------ Exercise inputs
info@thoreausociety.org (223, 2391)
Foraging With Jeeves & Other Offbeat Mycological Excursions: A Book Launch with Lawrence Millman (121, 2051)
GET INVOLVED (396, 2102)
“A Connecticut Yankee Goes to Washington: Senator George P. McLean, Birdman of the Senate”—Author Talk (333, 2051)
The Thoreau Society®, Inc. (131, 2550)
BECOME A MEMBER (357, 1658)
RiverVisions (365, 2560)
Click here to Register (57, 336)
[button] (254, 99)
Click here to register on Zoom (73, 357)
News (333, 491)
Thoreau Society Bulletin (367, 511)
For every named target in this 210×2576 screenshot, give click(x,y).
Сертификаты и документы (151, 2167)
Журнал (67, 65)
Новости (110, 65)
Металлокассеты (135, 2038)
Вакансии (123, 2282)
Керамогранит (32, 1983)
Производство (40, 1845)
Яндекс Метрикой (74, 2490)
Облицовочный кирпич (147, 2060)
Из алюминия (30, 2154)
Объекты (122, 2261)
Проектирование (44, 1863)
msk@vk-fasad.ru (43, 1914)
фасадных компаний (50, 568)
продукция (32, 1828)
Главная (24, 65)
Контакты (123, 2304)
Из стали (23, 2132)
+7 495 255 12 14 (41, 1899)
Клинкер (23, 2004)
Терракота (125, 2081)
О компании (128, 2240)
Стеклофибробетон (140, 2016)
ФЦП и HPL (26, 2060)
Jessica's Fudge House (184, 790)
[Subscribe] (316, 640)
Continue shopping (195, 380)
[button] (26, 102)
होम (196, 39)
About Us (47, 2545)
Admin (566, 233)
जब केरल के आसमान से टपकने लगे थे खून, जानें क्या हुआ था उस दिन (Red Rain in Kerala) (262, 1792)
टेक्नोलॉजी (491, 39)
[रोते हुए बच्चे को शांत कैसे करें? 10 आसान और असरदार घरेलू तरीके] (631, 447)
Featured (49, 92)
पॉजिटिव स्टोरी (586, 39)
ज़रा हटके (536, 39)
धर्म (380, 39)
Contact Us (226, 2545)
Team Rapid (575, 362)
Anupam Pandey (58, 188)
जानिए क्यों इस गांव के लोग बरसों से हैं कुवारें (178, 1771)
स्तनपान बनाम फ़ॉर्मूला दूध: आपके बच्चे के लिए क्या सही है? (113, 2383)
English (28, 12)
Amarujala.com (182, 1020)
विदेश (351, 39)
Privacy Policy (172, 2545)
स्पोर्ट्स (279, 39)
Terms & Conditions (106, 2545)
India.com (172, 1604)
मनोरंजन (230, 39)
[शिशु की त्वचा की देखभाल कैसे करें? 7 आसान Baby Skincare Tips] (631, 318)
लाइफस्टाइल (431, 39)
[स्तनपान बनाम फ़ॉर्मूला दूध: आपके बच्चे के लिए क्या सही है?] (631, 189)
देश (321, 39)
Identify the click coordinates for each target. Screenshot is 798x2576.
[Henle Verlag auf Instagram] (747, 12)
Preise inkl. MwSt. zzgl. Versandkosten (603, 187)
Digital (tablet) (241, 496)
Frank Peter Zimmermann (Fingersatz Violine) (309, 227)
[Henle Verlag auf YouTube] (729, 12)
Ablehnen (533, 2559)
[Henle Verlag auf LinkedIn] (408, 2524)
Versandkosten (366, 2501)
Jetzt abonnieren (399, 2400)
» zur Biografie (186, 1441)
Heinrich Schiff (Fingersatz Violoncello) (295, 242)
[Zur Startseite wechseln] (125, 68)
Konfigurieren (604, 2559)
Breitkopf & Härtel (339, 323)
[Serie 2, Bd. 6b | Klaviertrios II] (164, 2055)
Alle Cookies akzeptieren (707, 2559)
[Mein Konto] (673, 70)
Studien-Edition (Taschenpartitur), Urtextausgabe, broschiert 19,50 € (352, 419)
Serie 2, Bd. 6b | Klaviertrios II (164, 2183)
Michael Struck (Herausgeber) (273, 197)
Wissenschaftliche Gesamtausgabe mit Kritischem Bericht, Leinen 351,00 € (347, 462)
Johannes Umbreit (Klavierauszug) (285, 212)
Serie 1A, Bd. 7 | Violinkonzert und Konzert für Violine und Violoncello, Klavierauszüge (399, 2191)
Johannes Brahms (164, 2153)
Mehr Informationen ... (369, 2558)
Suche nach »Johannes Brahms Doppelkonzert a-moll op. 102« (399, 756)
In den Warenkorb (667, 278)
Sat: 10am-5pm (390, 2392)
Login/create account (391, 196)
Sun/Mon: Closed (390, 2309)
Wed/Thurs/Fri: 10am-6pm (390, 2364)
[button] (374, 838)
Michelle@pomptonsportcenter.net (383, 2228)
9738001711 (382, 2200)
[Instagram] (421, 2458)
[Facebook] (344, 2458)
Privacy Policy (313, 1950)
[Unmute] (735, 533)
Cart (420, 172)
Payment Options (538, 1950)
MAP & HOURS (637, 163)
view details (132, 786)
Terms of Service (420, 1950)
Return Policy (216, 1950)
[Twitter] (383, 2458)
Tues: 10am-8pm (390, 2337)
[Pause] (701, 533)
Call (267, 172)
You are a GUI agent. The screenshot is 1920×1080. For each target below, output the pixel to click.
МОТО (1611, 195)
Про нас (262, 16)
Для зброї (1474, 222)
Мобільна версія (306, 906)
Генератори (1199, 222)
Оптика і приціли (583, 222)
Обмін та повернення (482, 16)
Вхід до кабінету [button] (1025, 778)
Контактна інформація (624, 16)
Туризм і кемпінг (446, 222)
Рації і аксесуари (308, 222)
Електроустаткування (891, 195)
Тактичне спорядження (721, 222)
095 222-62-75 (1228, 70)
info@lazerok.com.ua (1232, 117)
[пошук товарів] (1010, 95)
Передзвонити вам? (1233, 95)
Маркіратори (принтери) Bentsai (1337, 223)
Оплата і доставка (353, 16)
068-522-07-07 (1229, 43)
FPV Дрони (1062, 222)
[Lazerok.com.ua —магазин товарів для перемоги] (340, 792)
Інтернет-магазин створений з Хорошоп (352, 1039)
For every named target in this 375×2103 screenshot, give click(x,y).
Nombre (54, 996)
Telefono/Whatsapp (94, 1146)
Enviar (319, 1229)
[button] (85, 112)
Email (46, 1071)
------------
> [Task prompt]:
Only one stretch of the entries above is wanted: the lines from the one containing "लाइफस्टाइल (431, 39)" through the one containing "[Instagram] (421, 2458)". Please reproduce it exactly.

> [Answer below]:
लाइफस्टाइल (431, 39)
[स्तनपान बनाम फ़ॉर्मूला दूध: आपके बच्चे के लिए क्या सही है?] (631, 189)
देश (321, 39)
Identify the click coordinates for each target. Screenshot is 798x2576.
[Henle Verlag auf Instagram] (747, 12)
Preise inkl. MwSt. zzgl. Versandkosten (603, 187)
Digital (tablet) (241, 496)
Frank Peter Zimmermann (Fingersatz Violine) (309, 227)
[Henle Verlag auf YouTube] (729, 12)
Ablehnen (533, 2559)
[Henle Verlag auf LinkedIn] (408, 2524)
Versandkosten (366, 2501)
Jetzt abonnieren (399, 2400)
» zur Biografie (186, 1441)
Heinrich Schiff (Fingersatz Violoncello) (295, 242)
[Zur Startseite wechseln] (125, 68)
Konfigurieren (604, 2559)
Breitkopf & Härtel (339, 323)
[Serie 2, Bd. 6b | Klaviertrios II] (164, 2055)
Alle Cookies akzeptieren (707, 2559)
[Mein Konto] (673, 70)
Studien-Edition (Taschenpartitur), Urtextausgabe, broschiert 19,50 € (352, 419)
Serie 2, Bd. 6b | Klaviertrios II (164, 2183)
Michael Struck (Herausgeber) (273, 197)
Wissenschaftliche Gesamtausgabe mit Kritischem Bericht, Leinen 351,00 € (347, 462)
Johannes Umbreit (Klavierauszug) (285, 212)
Serie 1A, Bd. 7 | Violinkonzert und Konzert für Violine und Violoncello, Klavierauszüge (399, 2191)
Johannes Brahms (164, 2153)
Mehr Informationen ... (369, 2558)
Suche nach »Johannes Brahms Doppelkonzert a-moll op. 102« (399, 756)
In den Warenkorb (667, 278)
Sat: 10am-5pm (390, 2392)
Login/create account (391, 196)
Sun/Mon: Closed (390, 2309)
Wed/Thurs/Fri: 10am-6pm (390, 2364)
[button] (374, 838)
Michelle@pomptonsportcenter.net (383, 2228)
9738001711 (382, 2200)
[Instagram] (421, 2458)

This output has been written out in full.